Não há casos de reincidências "nem aqui, nem noutros países"

Em relação a possíveis casos de reincidência de infeção em pessoas que já tenham sido dadas como recuperadas, a diretora-geral da Saúde disse que "não existe, nem aqui nem noutros países". "O que tem acontecido nalguns países é que, quando as pessoas depois [de recuperadas] repetem testes por outro motivo, às vezes um teste dá positivo porque ainda existem pequenas partículas do vírus no trato respiratório superior", mas isso não quer dizer "nem que a pessoa esteja infetada, nem que transmita a doença", explicou Graça Freitas.

Sobre as áreas que geram mais preocupação, a ministra da Saúde referiu que "por vezes há zonas com maior incidência de contaminação" e garantiu que há várias estruturas disponíveis para acolher quem não tem condições de habitabilidade, desde pousadas da juventude, centros do INATEL ou estruturas de campanha. Na Amadora, por exemplo, a Cruz Vermelha conta com cerca de uma centena de camas para este efeito.

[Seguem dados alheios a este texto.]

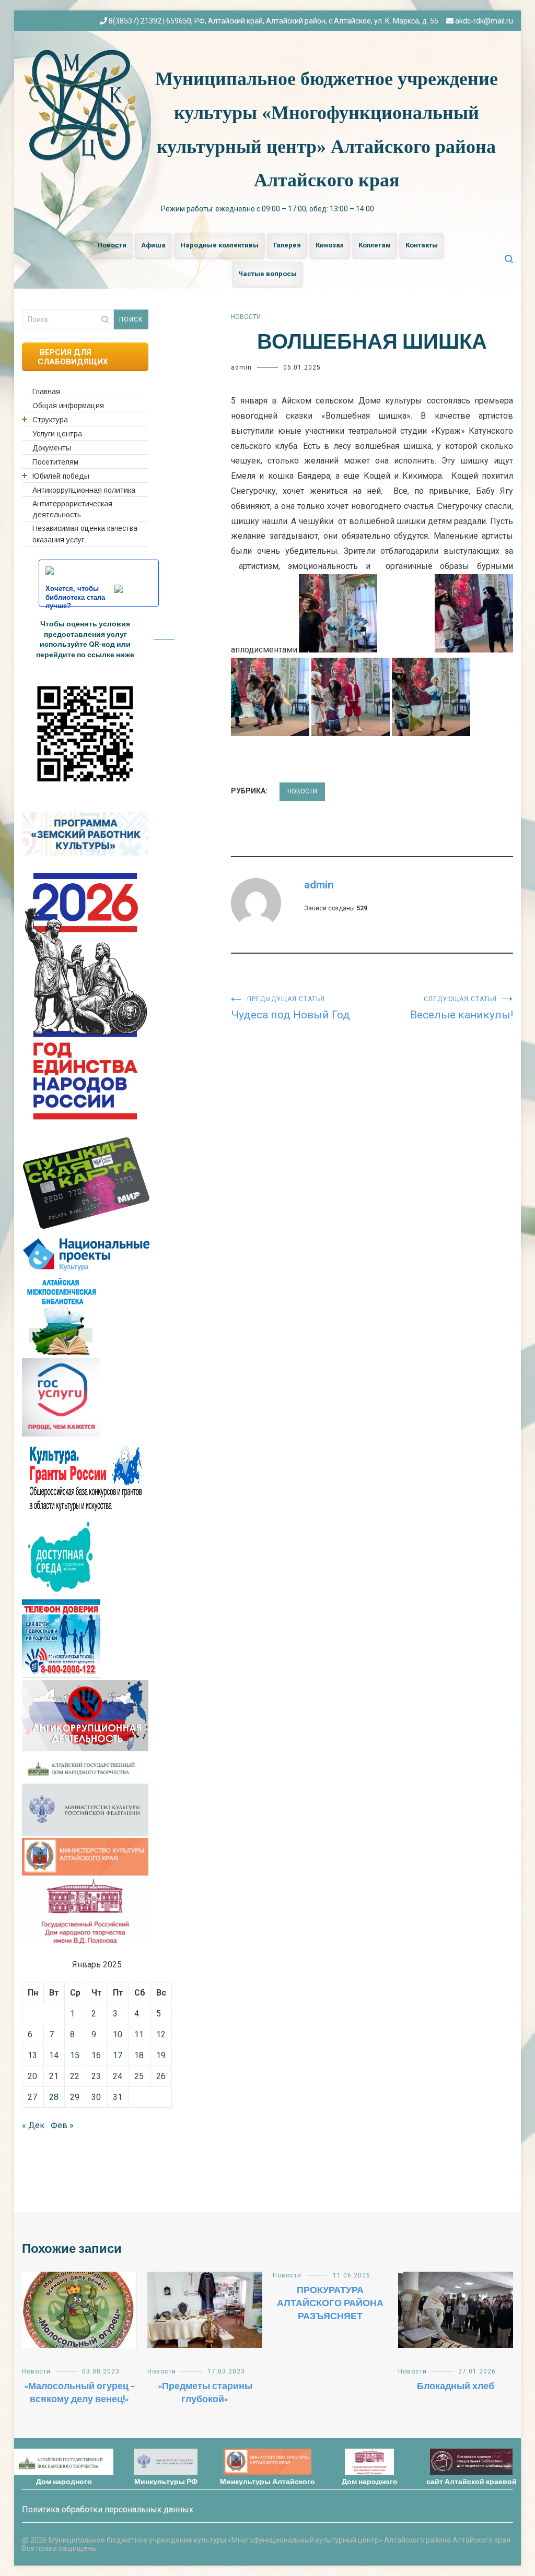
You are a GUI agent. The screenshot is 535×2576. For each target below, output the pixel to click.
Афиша (153, 245)
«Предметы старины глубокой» (205, 2393)
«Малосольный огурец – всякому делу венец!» (79, 2393)
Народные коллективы (219, 245)
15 (74, 2055)
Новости (111, 245)
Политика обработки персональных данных (107, 2509)
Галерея (287, 245)
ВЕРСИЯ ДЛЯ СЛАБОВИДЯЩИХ (73, 357)
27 (32, 2097)
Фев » (62, 2125)
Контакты (421, 245)
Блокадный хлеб (455, 2386)
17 (117, 2055)
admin (241, 367)
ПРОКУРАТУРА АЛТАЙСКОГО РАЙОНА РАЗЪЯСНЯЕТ (330, 2303)
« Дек (33, 2125)
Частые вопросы (267, 274)
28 (54, 2097)
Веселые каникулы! (461, 1008)
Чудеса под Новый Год (290, 1008)
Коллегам (374, 245)
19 (161, 2055)
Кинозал (330, 245)
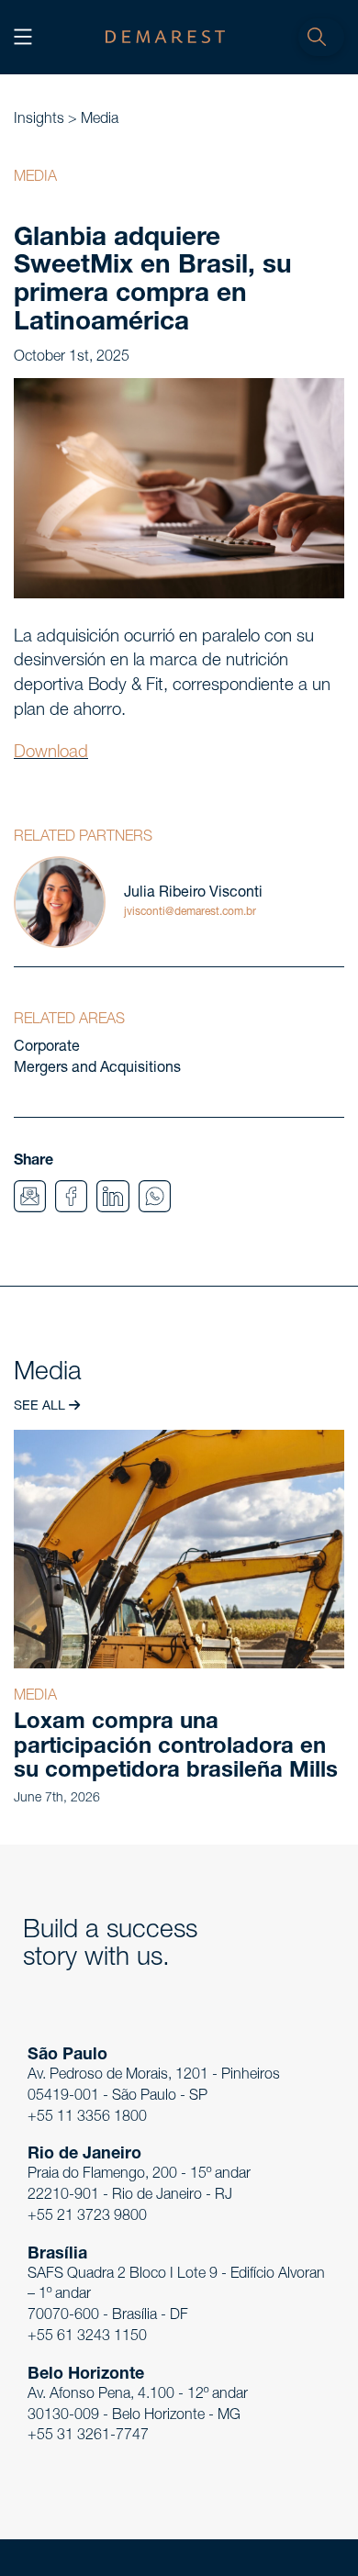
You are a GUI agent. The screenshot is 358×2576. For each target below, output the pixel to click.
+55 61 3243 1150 (87, 2337)
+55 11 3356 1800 (87, 2118)
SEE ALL (41, 1406)
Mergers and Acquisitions (97, 1069)
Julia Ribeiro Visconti (193, 894)
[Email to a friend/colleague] (30, 1196)
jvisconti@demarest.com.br (190, 912)
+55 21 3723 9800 (87, 2217)
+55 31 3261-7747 (88, 2436)
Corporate (47, 1048)
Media (99, 120)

Marta Temido revelou ainda que já há casos de pessoas na Grande Lisboa a quem está a ser assegurada uma habitação alternativa por não terem condições para cumprir o isolamento e garantiu que a região tem uma capacidade de testagem diária de quatro mil testes em ambiente público e mais três mil testes em ambiente privado e outros parceiros.

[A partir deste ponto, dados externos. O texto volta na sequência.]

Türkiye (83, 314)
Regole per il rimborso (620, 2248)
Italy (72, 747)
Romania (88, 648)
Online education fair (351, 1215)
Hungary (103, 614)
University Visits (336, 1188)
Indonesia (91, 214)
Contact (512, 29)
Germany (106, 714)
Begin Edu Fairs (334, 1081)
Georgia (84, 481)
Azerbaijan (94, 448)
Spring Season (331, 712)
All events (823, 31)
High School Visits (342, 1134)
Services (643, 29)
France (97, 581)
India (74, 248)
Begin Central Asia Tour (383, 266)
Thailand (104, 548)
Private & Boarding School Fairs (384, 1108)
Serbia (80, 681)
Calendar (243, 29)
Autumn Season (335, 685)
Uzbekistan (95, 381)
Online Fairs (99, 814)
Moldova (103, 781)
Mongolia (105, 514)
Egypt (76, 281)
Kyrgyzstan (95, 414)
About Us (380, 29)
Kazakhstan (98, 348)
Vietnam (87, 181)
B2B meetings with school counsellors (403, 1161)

Quanto aos testes, o INEM tem sido o principal meio e "tem conseguido recolher cerca de 200 a 300 amostras biológicas por dia". São sobretudo equipas do INEM que vão fazer o rastreio no setor da construção civil, complementadas por outras estruturas.

Relativamente à região de Lisboa, Marta Temido apontou que "há 99 especialistas de saúde pública" e outros recursos que colaboram com as unidades de saúde pública. "Tomámos a opção de permitir que a retoma da atividade assistencial possa ser mais lenta nessa região. Precisamos de alocar recursos para apoiar".

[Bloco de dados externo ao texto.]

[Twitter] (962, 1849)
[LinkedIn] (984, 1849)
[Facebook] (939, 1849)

"Não está fora de questão recorrermos às escolas para ajudarem na situação em Lisboa", disse ainda a ministra.

Sobre o bairro da Jamaica, Marta Temido negou que tenha havido excesso de zelo, garantindo que não houve disparidade de tratamento em relação a outras situações, e disse que havia naquela zona uma "utilização inadequada de espaços de consumo tipo cafés e restaurantes". Foi um fenómeno de "natureza diferente" em relação à situação na Azambuja, comparou a ministra.

Máscaras não devem ser depositadas "nos ecopontos e obviamente nunca no chão"

Questionada sobre o facto de cada vez mais se verem equipamentos de proteção individual no chão, a diretora-geral da Saúde recordou que há uma recomendação "muito clara" que indica que as máscaras "devem ser postas em contentores de lixo normal, urbano, nunca nos ecopontos e obviamente nunca no chão".

"Já houve contactos com a APA (Agência Portuguesa do Ambiente) e com o Ministério da Educação no sentido de poderem ser reforçados, em determinados sítios, contentores normais com sacos de plástico" para que possam ser depositadas as máscaras utilizadas. "A outra alternativa óbvia é andar com um saquinho de plástico ou com um envelope" para colocar máscaras depois de usadas, disse Graça Freitas.

Decorreu este domingo a habitual conferência de imprensa relativa à atualização diária da situação da pandemia de covid-19 em Portugal, com a ministra da Saúde, Marta Temido, e da diretora-geral da DGS, Graça Freitas.

Portugal atingiu, este domingo, os 1410 óbitos relacionados com covid-19 no país, mais 14 do que no último boletim, divulgado no sábado. No total, já foram registados 32500 casos confirmados (dos quais, 19409 já recuperados), um aumento de 297 pessoas em relação às 24 horas anteriores.